Task directions ▸
Start at the first line of the listing below. Write out each line exactly, stopping after the one that contains "Screen dimensions: 562x338".

----------

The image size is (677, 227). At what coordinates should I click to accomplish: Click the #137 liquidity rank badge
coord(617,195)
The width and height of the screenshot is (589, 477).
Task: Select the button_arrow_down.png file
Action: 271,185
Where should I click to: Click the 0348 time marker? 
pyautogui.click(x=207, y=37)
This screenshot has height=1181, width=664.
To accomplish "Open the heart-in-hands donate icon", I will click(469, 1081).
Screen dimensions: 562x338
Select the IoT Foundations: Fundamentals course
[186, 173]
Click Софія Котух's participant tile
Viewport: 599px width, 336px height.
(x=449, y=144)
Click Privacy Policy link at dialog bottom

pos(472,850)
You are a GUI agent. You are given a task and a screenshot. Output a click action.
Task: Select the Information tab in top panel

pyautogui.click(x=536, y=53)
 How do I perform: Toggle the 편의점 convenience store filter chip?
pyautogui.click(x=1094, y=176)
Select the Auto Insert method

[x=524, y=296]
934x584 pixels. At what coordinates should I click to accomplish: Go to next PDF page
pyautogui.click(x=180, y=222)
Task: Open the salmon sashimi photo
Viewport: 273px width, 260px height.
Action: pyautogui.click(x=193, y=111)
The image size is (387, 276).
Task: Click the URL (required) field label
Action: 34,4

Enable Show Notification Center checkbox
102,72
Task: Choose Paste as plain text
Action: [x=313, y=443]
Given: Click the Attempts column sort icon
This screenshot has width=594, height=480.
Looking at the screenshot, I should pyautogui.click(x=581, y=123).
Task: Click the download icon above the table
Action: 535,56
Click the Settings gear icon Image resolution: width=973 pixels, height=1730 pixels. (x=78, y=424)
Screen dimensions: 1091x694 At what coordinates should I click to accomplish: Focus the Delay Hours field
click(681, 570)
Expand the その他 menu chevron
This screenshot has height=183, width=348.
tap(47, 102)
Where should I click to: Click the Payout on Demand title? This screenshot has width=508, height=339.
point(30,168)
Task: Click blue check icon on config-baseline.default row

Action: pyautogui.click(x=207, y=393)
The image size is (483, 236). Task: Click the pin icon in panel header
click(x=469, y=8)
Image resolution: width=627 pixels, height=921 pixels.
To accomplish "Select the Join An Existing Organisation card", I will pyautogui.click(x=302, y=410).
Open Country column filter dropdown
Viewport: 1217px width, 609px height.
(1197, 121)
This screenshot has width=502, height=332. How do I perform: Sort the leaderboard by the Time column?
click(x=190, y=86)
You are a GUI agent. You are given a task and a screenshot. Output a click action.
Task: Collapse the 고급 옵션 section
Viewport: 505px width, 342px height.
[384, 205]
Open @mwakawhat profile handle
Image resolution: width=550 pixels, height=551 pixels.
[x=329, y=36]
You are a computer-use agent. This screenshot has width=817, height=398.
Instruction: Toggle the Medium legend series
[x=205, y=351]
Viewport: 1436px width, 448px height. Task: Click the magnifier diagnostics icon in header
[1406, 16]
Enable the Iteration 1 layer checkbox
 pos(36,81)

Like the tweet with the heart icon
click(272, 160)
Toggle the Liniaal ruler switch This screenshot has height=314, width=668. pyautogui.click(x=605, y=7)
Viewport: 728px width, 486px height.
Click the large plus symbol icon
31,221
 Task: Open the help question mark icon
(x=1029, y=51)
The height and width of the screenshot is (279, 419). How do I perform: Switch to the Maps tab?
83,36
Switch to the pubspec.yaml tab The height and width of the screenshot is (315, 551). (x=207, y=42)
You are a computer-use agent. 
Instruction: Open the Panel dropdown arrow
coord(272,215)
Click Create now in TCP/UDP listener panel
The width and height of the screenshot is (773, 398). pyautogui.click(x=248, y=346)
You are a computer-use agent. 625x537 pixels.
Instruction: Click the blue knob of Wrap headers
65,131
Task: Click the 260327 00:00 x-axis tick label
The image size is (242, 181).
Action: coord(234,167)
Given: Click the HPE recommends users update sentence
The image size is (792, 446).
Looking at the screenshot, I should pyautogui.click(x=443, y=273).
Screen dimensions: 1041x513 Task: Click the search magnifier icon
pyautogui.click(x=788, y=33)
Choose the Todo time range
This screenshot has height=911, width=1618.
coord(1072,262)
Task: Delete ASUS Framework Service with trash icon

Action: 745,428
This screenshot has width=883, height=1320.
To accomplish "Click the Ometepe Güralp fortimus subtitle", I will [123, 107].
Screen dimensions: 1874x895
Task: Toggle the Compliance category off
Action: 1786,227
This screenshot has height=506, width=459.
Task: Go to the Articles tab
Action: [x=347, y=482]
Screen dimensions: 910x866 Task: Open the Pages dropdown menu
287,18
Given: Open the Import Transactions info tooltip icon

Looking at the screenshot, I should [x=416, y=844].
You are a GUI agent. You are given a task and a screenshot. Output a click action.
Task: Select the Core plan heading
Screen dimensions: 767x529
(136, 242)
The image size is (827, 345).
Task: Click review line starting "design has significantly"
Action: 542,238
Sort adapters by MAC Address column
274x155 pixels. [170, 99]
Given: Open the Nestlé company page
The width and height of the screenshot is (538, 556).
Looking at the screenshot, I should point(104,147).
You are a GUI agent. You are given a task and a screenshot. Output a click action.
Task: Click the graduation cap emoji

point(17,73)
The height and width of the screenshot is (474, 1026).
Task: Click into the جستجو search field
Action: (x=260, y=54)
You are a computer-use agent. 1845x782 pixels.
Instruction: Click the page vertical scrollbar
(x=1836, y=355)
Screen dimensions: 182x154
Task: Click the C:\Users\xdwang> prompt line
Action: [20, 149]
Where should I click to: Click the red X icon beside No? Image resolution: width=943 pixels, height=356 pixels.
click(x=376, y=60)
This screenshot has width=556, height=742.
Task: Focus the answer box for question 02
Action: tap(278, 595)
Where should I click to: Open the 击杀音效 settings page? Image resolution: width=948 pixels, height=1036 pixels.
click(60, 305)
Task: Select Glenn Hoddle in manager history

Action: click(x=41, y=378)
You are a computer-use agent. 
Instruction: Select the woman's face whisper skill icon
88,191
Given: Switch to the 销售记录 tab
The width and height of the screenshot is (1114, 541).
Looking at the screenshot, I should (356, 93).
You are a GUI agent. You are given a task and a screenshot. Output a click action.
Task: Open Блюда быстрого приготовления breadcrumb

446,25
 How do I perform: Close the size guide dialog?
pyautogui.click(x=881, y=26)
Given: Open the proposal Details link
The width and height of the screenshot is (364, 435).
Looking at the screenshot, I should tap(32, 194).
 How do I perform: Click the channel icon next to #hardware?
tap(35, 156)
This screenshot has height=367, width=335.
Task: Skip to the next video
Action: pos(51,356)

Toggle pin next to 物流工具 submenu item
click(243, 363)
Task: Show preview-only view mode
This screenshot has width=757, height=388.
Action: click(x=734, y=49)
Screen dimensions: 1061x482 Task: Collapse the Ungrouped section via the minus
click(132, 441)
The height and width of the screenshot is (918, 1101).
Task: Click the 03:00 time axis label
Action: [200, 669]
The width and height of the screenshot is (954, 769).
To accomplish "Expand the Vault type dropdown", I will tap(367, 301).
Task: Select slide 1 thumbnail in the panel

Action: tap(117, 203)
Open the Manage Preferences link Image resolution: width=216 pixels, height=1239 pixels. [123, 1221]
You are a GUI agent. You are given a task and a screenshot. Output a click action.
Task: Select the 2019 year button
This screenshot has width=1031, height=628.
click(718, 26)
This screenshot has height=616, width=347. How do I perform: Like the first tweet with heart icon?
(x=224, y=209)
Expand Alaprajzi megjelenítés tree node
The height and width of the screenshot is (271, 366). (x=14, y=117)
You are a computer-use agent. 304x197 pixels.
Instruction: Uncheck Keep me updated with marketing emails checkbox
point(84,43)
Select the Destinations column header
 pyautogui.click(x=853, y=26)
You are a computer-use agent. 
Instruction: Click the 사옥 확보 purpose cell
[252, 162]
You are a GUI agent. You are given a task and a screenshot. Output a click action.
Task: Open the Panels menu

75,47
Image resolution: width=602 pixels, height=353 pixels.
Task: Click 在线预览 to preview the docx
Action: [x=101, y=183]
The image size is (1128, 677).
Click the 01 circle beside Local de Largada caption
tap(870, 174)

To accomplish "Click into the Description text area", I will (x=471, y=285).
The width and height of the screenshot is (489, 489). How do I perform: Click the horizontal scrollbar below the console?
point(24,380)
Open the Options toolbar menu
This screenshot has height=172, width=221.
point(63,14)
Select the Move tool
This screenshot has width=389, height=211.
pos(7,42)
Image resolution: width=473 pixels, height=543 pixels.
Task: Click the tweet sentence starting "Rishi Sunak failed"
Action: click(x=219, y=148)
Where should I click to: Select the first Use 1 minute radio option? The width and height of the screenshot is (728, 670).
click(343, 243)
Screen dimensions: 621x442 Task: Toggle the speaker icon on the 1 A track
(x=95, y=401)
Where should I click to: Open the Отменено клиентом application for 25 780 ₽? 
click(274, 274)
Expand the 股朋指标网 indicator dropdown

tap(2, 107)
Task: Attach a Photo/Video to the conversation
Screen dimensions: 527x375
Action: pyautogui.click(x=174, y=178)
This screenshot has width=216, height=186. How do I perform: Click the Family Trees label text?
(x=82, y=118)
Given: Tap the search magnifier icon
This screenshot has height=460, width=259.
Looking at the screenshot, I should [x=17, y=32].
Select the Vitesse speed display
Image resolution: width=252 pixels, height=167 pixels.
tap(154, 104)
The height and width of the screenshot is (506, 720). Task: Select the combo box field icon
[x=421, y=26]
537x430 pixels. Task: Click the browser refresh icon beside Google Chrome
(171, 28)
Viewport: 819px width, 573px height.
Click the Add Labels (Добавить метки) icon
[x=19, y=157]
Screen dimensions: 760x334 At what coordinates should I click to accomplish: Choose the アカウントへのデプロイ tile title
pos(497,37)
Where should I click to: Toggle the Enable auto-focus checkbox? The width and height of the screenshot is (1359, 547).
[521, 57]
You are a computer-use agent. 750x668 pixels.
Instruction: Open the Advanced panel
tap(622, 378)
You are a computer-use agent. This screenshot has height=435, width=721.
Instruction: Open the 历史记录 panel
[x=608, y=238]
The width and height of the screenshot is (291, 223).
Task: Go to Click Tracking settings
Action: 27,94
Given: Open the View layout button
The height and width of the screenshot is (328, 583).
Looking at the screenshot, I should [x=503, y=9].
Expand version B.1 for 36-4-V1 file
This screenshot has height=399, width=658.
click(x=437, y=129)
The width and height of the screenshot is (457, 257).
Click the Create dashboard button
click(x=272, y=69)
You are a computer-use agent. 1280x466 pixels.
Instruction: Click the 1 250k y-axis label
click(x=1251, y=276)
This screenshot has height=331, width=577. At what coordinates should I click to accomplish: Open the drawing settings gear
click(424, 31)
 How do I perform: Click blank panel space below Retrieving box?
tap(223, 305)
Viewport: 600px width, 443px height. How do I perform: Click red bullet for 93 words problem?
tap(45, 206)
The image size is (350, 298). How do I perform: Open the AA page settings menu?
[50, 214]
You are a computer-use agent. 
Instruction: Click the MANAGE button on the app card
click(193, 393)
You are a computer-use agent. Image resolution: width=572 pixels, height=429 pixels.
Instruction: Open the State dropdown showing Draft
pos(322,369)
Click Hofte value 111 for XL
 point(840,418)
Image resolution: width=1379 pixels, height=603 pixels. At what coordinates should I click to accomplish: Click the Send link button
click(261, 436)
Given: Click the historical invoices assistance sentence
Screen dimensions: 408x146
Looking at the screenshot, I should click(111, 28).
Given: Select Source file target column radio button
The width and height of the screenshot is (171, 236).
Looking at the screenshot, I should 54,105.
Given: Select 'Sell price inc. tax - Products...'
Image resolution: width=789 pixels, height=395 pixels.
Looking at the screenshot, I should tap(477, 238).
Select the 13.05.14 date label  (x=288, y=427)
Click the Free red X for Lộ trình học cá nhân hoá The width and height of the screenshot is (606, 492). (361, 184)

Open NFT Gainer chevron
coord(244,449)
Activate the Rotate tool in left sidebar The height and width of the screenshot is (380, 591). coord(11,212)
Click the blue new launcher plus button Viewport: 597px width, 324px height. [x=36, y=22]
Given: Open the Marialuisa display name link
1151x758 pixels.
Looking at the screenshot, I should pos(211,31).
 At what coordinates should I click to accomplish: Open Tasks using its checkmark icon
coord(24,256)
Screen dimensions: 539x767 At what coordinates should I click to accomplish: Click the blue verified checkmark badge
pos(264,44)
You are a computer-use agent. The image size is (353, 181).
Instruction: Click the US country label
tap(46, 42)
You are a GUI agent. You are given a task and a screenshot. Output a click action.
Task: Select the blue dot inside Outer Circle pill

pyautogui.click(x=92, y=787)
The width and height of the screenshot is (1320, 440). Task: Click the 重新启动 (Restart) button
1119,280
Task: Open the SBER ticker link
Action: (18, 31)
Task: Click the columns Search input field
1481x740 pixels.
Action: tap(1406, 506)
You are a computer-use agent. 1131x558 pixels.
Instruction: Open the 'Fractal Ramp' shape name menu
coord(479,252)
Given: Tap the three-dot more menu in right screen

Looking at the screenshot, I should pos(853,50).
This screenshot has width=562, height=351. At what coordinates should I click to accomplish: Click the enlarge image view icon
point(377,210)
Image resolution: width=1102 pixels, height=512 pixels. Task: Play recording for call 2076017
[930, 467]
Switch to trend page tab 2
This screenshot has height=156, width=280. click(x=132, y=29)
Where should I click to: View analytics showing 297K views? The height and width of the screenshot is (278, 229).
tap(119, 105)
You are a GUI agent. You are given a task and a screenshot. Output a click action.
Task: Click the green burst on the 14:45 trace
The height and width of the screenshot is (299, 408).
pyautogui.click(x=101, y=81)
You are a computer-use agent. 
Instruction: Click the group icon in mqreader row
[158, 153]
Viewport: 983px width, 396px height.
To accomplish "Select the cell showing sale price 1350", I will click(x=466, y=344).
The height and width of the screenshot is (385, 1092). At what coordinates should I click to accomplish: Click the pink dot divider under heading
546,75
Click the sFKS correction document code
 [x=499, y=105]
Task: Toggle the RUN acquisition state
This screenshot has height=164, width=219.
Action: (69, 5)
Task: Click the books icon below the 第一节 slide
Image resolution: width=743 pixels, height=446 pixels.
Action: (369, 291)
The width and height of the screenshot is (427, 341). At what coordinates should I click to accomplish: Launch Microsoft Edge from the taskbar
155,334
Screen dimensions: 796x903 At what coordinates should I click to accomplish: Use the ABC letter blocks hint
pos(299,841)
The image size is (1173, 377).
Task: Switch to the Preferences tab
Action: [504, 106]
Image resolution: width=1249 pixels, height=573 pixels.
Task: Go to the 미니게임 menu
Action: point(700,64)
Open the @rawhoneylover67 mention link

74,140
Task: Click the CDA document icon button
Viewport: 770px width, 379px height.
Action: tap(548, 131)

----------

Solution to this problem ▸
The image size is (677, 227). At what coordinates should I click to accomplish: Click the #137 liquidity rank badge
coord(617,195)
The width and height of the screenshot is (589, 477).
Task: Select the button_arrow_down.png file
Action: 271,185
Where should I click to: Click the 0348 time marker? 
pyautogui.click(x=207, y=37)
This screenshot has height=1181, width=664.
To accomplish "Open the heart-in-hands donate icon", I will click(469, 1081).
Screen dimensions: 562x338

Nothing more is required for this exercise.